AlexaClientSDK  1.16.0
A cross-platform, modular SDK for interacting with the Alexa Voice Service
What is the Alexa Voice Service (AVS)?

The Alexa Voice Service (AVS) enables developers to integrate Alexa directly into their products, bringing the convenience of voice control to any connected device. AVS provides developers with access to a suite of resources to build Alexa-enabled products, including APIs, hardware development kits, software development kits, and documentation.

Learn more »

Overview of the AVS Device SDK

The AVS Device SDK provides C++-based (11 or later) libraries that leverage the AVS API to create device software for Alexa-enabled products. It's modular and abstracted, providing components for handling discrete functions such as speech capture, audio processing, and communications, with each component exposing the APIs that you can use and customize for your integration. It also includes a sample app, which demonstrates the interactions with AVS.

Get Started

You can set up the SDK on the following platforms:

You can also prototype with a third party development kit:

Or if you prefer, you can start with our SDK API Documentation.

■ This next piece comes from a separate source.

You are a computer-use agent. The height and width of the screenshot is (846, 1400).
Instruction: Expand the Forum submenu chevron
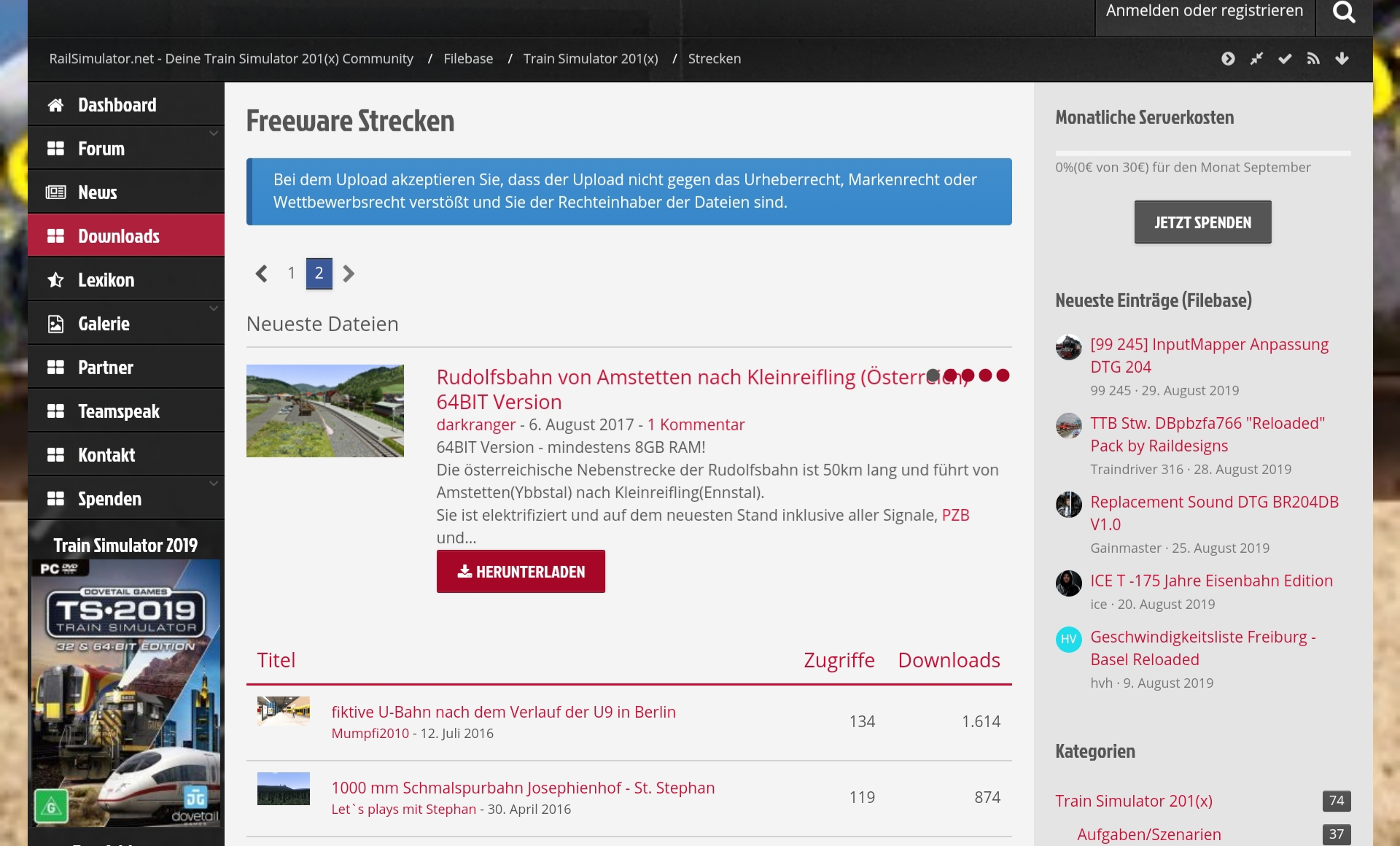coord(214,133)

Learn More About The AVS Device SDK

Watch this tutorial to learn about the how this SDK works and the set up process.

SDK Architecture

This diagram illustrates the data flows between components that comprise the AVS Device SDK for C++.

SDK Architecture Diagram

Audio Signal Processor (ASP) - Third-party software that applies signal processing algorithms to both input and output audio channels. The applied algorithms produce clean audio through features including, acoustic echo cancellation (AEC), beam forming (fixed or adaptive), voice activity detection (VAD), and dynamic range compression (DRC). If a multi-microphone array is present, the ASP constructs and outputs a single audio stream for the array.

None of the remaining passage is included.